4. Be compassionate with yourself
Cut yourself some slack. Be realistic about what you actually can do.
In my own case, I fractured a vertebra in a car accident and had to lie in bed for three months. When I started back to work, I could only spend an hour sitting up at first, then an hour and a half, and then two hours.
So just be realistic about what it is you can do and don’t strain beyond that. And make sure you factor in commuting time too into how much time and energy you have!
5. Don’t worry about what others are thinking
I know, that’s really, really hard. But that goes back to item number one which is: your number one job is to focus on getting better or setting up the situation so that it’s better.

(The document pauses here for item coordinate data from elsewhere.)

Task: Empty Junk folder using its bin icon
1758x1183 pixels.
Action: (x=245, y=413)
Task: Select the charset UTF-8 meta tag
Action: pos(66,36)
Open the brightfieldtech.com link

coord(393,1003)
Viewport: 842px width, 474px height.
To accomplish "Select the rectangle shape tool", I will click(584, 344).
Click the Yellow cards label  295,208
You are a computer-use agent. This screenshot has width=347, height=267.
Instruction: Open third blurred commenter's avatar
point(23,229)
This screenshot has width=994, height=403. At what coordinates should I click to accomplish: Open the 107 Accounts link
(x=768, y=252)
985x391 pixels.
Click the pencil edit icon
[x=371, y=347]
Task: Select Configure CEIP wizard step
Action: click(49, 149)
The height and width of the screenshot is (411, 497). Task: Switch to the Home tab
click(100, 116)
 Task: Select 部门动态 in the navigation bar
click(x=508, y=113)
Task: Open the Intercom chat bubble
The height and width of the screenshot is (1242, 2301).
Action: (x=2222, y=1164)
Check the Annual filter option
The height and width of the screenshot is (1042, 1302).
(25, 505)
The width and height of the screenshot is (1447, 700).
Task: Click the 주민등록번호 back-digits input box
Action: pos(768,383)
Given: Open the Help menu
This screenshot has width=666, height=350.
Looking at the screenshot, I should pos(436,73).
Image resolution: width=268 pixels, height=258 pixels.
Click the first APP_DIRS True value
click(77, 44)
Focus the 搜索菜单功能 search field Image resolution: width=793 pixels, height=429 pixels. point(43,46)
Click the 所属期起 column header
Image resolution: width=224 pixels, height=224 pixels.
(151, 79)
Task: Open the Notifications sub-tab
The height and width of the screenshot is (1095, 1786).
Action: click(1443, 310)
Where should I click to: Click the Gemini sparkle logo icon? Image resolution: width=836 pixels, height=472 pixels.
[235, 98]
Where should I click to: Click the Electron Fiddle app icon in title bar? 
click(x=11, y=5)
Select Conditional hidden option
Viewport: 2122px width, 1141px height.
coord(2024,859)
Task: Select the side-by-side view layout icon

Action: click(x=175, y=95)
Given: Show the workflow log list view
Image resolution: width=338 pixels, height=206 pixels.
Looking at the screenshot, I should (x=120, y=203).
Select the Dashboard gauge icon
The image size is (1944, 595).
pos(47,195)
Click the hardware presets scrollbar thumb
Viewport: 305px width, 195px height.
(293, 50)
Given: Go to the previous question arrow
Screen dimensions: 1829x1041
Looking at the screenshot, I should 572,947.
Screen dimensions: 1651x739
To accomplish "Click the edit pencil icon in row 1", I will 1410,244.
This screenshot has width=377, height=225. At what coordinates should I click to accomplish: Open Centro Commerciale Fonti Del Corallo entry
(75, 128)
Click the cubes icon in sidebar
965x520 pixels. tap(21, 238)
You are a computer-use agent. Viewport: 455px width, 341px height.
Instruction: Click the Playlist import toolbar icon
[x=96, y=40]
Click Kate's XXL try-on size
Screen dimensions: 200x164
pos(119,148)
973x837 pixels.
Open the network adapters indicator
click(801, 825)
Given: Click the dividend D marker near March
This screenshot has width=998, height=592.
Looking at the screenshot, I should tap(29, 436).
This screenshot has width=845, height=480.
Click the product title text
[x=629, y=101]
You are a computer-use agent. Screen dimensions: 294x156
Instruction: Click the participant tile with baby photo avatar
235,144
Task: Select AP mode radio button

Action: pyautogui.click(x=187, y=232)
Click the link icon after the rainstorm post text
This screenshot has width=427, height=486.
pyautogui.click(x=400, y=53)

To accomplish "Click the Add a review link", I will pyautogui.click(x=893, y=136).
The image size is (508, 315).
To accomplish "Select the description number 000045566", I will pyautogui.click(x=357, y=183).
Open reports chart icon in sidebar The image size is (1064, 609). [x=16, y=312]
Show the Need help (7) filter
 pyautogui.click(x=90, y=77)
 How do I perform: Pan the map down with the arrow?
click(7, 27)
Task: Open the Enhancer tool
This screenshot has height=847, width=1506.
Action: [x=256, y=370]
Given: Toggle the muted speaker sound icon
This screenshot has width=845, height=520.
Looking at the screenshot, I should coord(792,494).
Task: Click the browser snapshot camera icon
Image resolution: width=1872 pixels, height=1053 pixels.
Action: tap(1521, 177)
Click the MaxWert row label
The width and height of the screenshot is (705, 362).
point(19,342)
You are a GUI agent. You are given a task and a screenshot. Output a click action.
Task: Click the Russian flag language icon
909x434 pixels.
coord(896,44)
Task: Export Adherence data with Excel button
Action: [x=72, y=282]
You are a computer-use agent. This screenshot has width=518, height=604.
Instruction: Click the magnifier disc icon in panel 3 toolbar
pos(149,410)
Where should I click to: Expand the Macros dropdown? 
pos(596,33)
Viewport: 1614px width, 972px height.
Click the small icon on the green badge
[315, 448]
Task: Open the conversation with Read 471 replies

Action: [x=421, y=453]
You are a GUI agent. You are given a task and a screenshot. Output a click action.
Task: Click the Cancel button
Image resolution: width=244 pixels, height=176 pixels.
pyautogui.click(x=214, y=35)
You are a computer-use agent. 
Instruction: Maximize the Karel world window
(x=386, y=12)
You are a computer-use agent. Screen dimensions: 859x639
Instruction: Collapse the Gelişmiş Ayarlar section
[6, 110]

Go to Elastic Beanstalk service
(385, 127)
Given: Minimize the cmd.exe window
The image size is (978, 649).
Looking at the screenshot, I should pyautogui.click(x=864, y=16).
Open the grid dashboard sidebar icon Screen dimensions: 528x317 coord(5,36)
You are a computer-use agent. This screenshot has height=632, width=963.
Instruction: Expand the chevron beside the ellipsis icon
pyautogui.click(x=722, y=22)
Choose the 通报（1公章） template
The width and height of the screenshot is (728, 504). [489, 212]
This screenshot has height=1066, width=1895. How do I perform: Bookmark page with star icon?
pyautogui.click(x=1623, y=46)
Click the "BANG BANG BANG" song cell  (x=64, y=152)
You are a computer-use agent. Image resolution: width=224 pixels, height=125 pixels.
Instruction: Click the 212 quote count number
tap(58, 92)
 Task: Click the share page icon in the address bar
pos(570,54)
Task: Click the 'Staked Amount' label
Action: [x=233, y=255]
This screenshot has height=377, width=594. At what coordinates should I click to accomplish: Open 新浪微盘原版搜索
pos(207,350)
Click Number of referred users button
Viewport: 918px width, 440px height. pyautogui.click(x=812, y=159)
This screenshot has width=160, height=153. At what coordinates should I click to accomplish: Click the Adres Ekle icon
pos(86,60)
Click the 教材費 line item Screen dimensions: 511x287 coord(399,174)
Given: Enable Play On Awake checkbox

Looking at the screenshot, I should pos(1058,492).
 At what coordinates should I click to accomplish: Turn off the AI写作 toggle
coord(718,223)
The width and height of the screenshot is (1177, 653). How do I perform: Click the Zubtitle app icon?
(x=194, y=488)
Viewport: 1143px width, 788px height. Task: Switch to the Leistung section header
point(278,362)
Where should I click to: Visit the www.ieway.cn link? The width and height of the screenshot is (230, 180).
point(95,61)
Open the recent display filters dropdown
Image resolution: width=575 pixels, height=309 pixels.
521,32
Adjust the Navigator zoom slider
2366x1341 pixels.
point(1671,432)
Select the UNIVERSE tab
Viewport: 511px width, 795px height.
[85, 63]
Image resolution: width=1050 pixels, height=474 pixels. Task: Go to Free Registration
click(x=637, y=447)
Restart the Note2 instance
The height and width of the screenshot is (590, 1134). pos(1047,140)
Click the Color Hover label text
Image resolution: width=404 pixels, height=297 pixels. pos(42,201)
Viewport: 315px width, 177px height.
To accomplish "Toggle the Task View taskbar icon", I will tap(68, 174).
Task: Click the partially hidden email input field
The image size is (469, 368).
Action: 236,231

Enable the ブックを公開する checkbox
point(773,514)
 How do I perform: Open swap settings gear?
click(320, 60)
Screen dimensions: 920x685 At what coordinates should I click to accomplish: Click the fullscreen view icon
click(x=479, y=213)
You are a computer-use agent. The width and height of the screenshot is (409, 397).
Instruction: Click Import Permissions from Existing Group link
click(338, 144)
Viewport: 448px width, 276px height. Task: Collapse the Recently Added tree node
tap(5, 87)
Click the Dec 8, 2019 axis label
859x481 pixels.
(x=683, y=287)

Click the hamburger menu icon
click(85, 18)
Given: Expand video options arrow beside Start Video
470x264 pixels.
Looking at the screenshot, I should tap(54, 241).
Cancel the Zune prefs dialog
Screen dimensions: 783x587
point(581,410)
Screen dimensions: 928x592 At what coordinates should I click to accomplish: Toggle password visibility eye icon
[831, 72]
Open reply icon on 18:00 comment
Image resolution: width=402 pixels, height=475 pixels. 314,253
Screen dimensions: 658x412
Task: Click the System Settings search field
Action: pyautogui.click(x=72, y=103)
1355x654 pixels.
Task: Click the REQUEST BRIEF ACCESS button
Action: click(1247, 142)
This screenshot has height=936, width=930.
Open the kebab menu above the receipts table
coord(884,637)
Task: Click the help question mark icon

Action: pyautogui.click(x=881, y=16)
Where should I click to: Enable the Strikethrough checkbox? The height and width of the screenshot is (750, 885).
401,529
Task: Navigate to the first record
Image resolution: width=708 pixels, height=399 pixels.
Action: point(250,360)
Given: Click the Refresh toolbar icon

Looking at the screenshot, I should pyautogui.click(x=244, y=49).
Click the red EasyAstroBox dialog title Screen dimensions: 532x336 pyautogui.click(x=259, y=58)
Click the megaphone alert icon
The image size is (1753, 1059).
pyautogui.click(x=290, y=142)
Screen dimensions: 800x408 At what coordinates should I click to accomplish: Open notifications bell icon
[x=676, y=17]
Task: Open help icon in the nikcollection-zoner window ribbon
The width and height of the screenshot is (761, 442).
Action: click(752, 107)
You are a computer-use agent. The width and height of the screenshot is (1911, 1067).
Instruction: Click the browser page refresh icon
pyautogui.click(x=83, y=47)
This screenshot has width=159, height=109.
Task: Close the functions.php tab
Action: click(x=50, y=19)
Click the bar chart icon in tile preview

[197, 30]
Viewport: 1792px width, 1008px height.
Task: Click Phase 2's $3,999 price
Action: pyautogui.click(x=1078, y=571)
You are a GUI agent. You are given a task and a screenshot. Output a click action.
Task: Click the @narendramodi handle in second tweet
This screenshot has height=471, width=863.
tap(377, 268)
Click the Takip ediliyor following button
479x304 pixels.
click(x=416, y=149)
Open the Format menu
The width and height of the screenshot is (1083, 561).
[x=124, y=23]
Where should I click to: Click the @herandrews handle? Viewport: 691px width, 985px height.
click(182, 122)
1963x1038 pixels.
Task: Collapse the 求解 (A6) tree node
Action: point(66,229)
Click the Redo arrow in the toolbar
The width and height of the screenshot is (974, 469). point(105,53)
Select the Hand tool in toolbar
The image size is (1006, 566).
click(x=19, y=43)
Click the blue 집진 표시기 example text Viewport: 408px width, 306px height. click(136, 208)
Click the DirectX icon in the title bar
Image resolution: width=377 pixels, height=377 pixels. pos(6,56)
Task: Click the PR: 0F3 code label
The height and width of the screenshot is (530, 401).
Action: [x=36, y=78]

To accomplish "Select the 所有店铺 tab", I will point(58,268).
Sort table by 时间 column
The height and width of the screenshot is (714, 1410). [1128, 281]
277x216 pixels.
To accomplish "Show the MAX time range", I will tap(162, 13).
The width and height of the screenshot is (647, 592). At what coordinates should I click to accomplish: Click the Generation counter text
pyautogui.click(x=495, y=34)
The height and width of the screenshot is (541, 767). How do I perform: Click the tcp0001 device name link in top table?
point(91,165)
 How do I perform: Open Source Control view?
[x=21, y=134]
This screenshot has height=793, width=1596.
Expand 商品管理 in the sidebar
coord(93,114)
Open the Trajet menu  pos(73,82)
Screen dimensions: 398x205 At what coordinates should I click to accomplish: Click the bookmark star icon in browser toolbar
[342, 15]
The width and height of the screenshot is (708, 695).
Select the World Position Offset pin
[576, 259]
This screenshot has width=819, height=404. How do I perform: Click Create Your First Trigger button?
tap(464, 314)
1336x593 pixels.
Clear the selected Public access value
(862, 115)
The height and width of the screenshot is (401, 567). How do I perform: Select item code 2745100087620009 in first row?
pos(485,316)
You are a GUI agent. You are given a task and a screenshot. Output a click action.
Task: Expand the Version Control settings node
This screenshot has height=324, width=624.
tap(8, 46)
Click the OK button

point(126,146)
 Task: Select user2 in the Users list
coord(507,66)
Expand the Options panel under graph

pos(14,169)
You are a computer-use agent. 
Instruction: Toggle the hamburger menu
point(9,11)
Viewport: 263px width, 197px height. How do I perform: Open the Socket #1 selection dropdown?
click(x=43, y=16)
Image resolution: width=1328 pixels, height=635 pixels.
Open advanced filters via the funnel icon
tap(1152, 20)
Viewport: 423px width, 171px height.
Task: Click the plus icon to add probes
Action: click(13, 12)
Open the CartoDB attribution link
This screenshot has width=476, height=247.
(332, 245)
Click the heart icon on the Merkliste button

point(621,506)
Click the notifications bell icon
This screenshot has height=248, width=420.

Even if people are thinking about you all the time (which, by the way, they’re not because everybody’s got their own stuff to worry about), but even if they are spending every waking moment thinking about you and your situation, then you can rest assured that the reputation you’ve always had can carry you through a long way.
We all know how hard it is to change a first impression and when that impression is already really good, then that’s going to carry you on. So don’t worry about what other people are thinking.
6. Focus on the quality, not the quantity
When you’re at work, focus on the quality of your work and not the quantity. On a practical basis, when you go into the office or wherever it is you’re doing your work, just decide: what is the one thing you’re going to focus on getting done that day, or maybe two things, or at most three things?
Once you’ve identified those one, two or three things, then you can get those done well and feel really good about yourself.
So, those are six things that you can do to ease your way back into work after a long absence. Here they are again, in brief:
- Job #1 is your health or family obligation
- Set up the deal with your boss
- Figure out what you want to communicate
- Be compassionate with yourself
- Don’t worry about what others are thinking
- Focus on the quality, not the quantity
Now, I want to ask you: What challenges have you faced in your return to work?